- _What you should do_
Among the lines below, restate word for word only those from the line with "Viewport: 669px width, 600px height." through the line with "The height and width of the screenshot is (492, 723).", with both end lines kept.

--- Data for the task Enclosed Below ---

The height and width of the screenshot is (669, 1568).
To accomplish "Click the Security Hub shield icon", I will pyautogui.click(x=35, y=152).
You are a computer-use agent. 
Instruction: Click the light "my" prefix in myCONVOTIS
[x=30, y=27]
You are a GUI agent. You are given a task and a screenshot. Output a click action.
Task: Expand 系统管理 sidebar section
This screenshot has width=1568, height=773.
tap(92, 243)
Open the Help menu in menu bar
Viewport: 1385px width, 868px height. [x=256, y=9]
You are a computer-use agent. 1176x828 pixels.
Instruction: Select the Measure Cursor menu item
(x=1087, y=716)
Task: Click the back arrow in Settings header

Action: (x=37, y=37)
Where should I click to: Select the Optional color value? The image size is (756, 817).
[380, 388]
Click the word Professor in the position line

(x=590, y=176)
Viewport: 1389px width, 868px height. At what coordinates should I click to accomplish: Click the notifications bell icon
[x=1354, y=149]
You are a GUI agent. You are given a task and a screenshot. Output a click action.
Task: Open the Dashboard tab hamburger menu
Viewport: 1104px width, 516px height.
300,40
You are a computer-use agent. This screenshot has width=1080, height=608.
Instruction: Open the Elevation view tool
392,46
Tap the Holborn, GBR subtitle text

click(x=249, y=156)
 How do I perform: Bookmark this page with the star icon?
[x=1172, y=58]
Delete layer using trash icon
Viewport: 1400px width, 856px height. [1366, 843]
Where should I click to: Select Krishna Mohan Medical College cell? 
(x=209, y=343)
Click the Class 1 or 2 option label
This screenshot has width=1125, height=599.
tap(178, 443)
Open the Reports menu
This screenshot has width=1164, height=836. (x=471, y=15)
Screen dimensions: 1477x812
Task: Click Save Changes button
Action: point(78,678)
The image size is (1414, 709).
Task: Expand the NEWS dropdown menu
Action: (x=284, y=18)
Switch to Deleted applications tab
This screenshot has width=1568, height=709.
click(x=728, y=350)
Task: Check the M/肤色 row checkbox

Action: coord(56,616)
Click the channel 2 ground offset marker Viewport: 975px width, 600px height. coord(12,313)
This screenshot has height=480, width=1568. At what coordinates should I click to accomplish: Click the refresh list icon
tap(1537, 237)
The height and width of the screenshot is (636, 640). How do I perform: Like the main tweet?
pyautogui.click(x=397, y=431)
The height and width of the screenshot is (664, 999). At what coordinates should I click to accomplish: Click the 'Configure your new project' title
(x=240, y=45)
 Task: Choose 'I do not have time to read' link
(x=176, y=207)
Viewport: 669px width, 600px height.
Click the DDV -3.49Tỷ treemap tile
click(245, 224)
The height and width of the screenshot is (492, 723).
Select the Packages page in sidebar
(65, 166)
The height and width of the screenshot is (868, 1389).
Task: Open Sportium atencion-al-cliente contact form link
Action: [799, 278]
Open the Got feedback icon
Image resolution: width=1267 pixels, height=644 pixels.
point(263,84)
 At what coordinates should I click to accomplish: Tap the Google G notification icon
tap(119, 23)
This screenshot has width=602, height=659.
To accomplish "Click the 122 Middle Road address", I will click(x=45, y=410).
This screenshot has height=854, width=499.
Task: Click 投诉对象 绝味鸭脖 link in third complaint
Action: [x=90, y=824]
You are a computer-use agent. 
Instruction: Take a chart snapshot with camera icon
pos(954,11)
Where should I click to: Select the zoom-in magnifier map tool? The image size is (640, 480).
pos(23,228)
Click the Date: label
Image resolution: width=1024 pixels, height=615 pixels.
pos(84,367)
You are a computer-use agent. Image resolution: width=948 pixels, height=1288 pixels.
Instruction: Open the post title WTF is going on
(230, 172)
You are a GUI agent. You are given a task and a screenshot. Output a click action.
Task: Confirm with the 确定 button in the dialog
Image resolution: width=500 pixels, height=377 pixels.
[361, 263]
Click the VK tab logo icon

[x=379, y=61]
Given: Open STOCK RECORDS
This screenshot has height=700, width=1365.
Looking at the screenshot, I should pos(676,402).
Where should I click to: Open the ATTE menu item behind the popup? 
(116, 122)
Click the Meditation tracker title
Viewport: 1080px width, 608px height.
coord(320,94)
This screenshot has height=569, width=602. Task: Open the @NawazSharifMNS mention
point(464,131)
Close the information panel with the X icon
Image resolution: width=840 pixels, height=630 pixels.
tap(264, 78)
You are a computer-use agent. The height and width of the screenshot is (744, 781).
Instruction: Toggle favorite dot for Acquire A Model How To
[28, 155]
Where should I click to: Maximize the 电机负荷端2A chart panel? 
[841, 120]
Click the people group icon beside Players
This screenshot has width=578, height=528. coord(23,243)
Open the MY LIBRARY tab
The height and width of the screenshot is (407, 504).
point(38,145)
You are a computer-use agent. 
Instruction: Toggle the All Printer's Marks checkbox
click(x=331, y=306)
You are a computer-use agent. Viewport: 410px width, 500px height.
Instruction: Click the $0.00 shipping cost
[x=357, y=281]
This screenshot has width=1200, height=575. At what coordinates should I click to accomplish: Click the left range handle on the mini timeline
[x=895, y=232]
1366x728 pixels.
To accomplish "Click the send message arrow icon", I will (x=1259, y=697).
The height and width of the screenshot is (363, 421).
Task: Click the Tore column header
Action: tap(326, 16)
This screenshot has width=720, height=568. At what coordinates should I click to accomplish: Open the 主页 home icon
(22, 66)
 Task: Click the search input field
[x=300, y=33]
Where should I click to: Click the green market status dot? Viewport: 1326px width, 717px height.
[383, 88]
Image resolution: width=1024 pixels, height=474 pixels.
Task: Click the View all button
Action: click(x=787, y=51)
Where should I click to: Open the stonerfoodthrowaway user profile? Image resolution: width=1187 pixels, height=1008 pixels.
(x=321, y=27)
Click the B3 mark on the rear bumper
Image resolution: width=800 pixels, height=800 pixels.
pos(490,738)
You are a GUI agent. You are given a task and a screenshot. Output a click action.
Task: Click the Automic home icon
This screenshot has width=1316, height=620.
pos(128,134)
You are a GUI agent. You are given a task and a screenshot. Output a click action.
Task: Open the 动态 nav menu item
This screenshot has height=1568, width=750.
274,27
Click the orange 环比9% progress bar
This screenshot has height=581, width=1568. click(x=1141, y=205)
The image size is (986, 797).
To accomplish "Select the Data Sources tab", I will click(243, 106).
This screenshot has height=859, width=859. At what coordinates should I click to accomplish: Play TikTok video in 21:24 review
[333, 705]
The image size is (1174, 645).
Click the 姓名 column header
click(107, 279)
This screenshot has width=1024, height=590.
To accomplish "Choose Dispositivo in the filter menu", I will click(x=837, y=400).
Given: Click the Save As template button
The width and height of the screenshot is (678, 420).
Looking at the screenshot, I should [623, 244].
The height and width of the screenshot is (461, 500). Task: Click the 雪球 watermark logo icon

--- End of Enclosed Data for the task ---

- _Written answer_
Viewport: 669px width, 600px height.
Click the DDV -3.49Tỷ treemap tile
click(245, 224)
The height and width of the screenshot is (492, 723).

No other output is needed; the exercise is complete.